### Your tasks
a – From the book review about Caterina Sforza, list the three men Caterina married, each described as the review identifies him.
b – Summarize the book review about Caterina Sforza in two sentences.
c – Transcribe everything in the book review from "Thursday, May 17, 2012" down to "of her father.".

Document passage below:

Thursday, May 17, 2012

The Tigress of Forli: Renaissance Italy’s Most Courageous and Notorious Countess, Caterina Riario Sforza de ‘Medici. Elizabeth Levi. Houghton Mifflin Harcourt, 2012.


Not until the end of the 19th and early 20th century were women considered anything other than property to bought and sold.  So it was that Caterina, the illegitimate child of Galeazzo Maria Sforza, was sold at age ten to her first husband, a debauched 30-year-old nephew of the Pope, who demanded consummation of the marriage immediately before he left for Rome, leaving this bride still in the care of her father.

At age 13, Caterina travelled to Rome to live with her husband in the Papal Palace.  She soon realized that there was no substance to her husband although he managed to get her pregnant five times in nine years.

After the assassination of her husband, Caterina began to goven her husban’s lands in Forili and keeping would be kidnappers at bay.  It was at this time that she fell in love with Giacomo Feo, a glorified stable boy whom she knighted and married.  When he was murdered, Caterina “went ballistic” killing at least thirty-eight people and torturing, exiling, or imprisoning many others.  Soon afterwards, she married for the third time a Medici, Giovanni di Pierfrancesco.  After his death, her fortress was attached by Venice.  As she had been trained to fight as a young girl, it was not an unusual thing to see her in armor welding a sword against her foes.  Defeated by Cesare Borgia, she was imprisoned until she won her freedom.  She died soon afterwards at the age of forty-six.

End of Document passage.
Data section below:

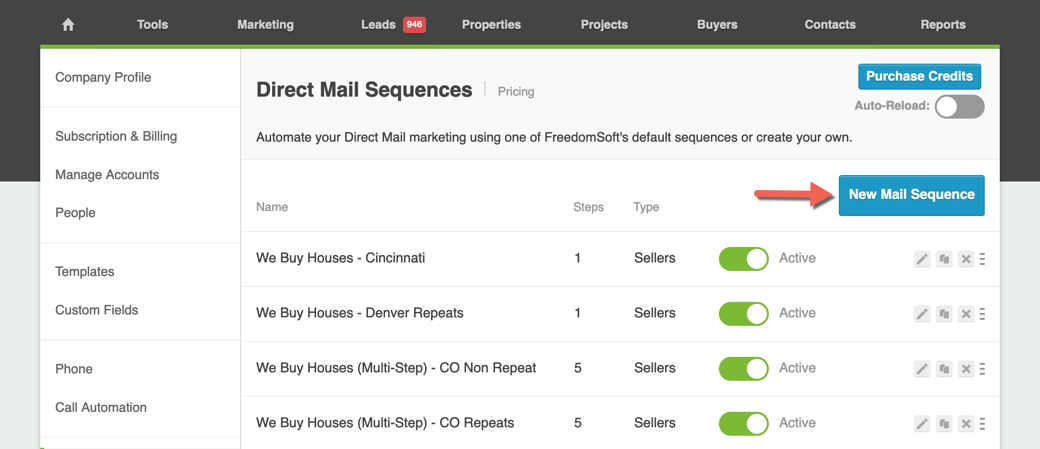Image resolution: width=1040 pixels, height=449 pixels.
Task: Deactivate the Cincinnati sequence toggle
Action: coord(744,259)
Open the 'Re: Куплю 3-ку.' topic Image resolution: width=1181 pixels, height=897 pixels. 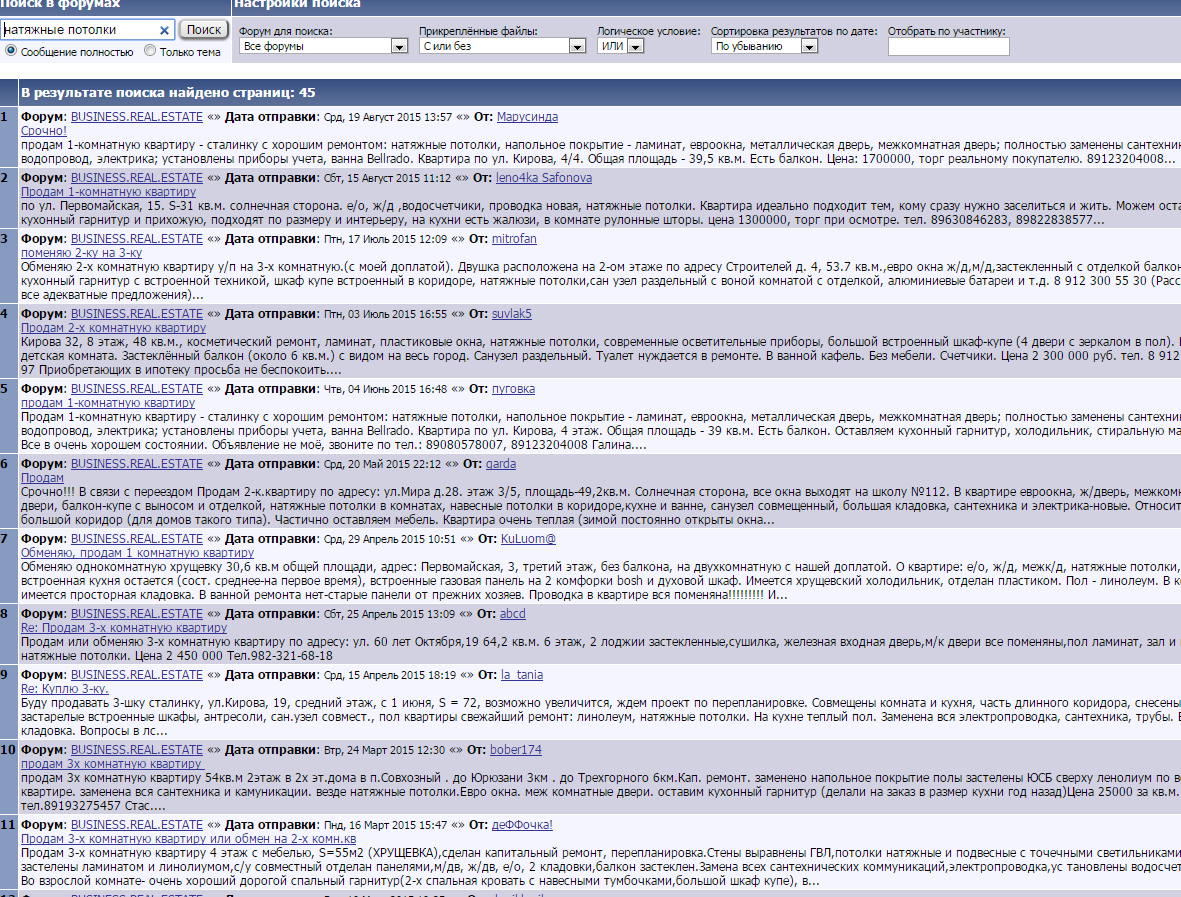64,689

End of Data section.

### Exercise results
a –
1. A debauched 30-year-old nephew of the Pope, her first husband, to whom she was sold at age ten
2. Giacomo Feo, a glorified stable boy whom she knighted and married
3. Giovanni di Pierfrancesco, a Medici, her third husband

b – The review traces how Caterina, the illegitimate child of Galeazzo Maria Sforza, was sold at ten to a nephew of the Pope and began governing her husband's lands after he was assassinated. She married twice more, killed at least thirty-eight people after Giacomo Feo was murdered, was defeated and imprisoned by Cesare Borgia, and died at forty-six soon after winning her freedom.

c –
Thursday, May 17, 2012

The Tigress of Forli: Renaissance Italy’s Most Courageous and Notorious Countess, Caterina Riario Sforza de ‘Medici. Elizabeth Levi. Houghton Mifflin Harcourt, 2012.


Not until the end of the 19th and early 20th century were women considered anything other than property to bought and sold.  So it was that Caterina, the illegitimate child of Galeazzo Maria Sforza, was sold at age ten to her first husband, a debauched 30-year-old nephew of the Pope, who demanded consummation of the marriage immediately before he left for Rome, leaving this bride still in the care of her father.